Error : Index was outside the bounds of the array. [duplicate]

Question

This question already has answers here:

What is an IndexOutOfRangeException / ArgumentOutOfRangeException and how do I fix it? (5 answers)

Closed 3 years ago.

I'm aware of what the issue is stating but I am confused to how my program is outputting a value that's outside of the array..

I have an array of ints which is 0 - 8 which means it can hold 9 ints, correct? I have an int which is checked to make sure the users input value is 1-9. I remove one from the integer (like so)

if (posStatus[intUsersInput-1] == 0) //if pos is empty
{
    posStatus[intUsersInput-1] += 1; 
}//set it to 1

then I input 9 myself and I get the error. It should access the last int in the array, so I don't see why I'm getting an error. Relevant code:

public int[] posStatus;       

public UsersInput()    
{    
    this.posStatus = new int[8];    
}

int intUsersInput = 0; //this gets try parsed + validated that it's 1-9    

if (posStatus[intUsersInput-1] == 0) //if i input 9 it should go to 8?    
{    
    posStatus[intUsersInput-1] += 1; //set it to 1    
} 

Error:

"Index was outside the bounds of the array." "Index was outside the bounds of the array."

Answer 1

You have declared an array that can store 8 elements not 9.
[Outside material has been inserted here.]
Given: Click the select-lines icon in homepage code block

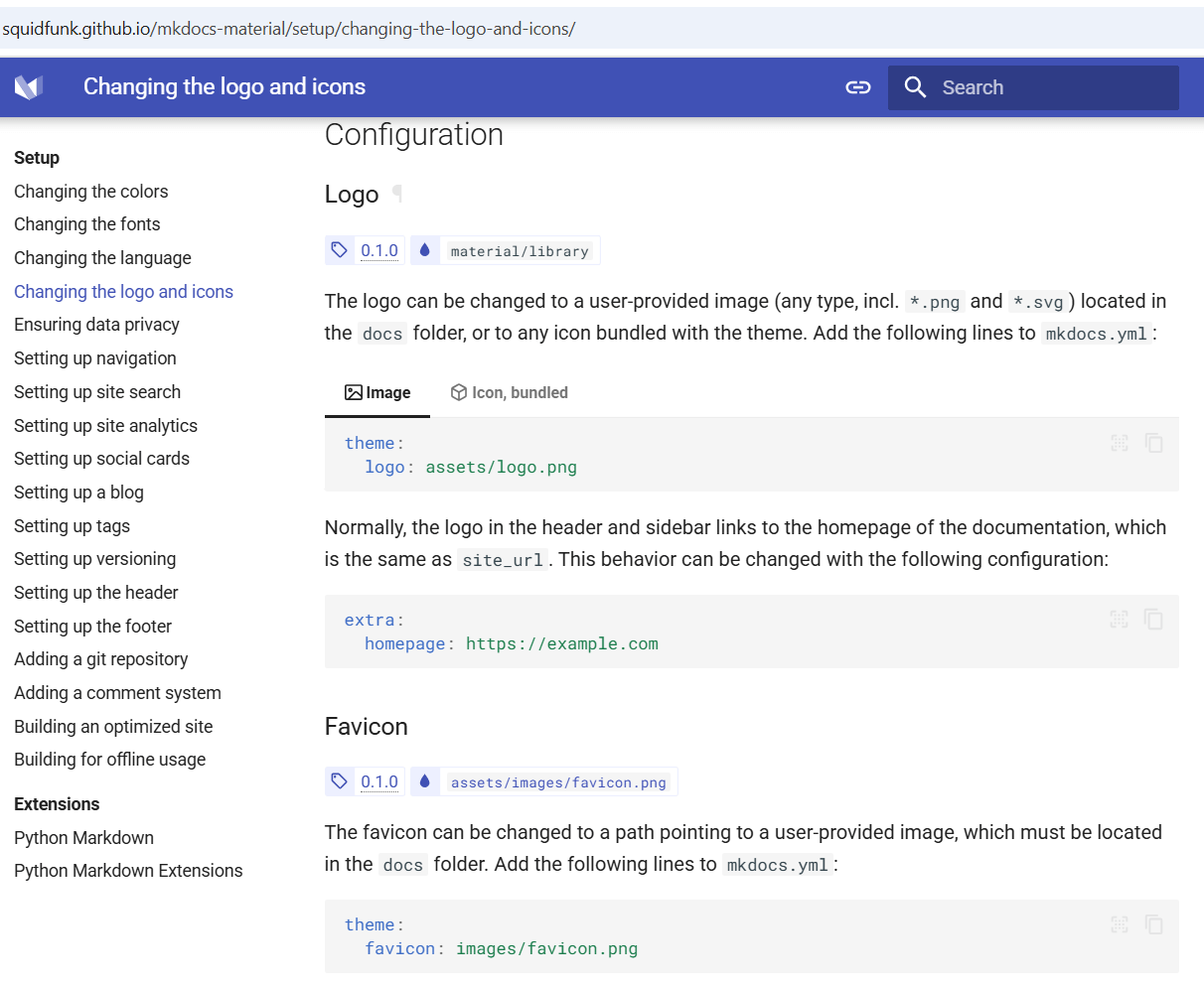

this.posStatus = new int[8]; 

It means postStatus will contain 8 elements from index 0 to 7.

Answer 2

public int[] posStatus;       

public UsersInput()    
{    
    //It means postStatus will contain 9 elements from index 0 to 8. 
    this.posStatus = new int[9];   
}

int intUsersInput = 0;   

if (posStatus[intUsersInput-1] == 0) //if i input 9, it should go to 8?    
{    
    posStatus[intUsersInput-1] += 1; //set it to 1    
} 

Answer 3

//if i input 9 it should go to 8?

You still have to work with the elements of the array. You will count 8 elements when looping through the array, but they are still going to be array(0) - array(7).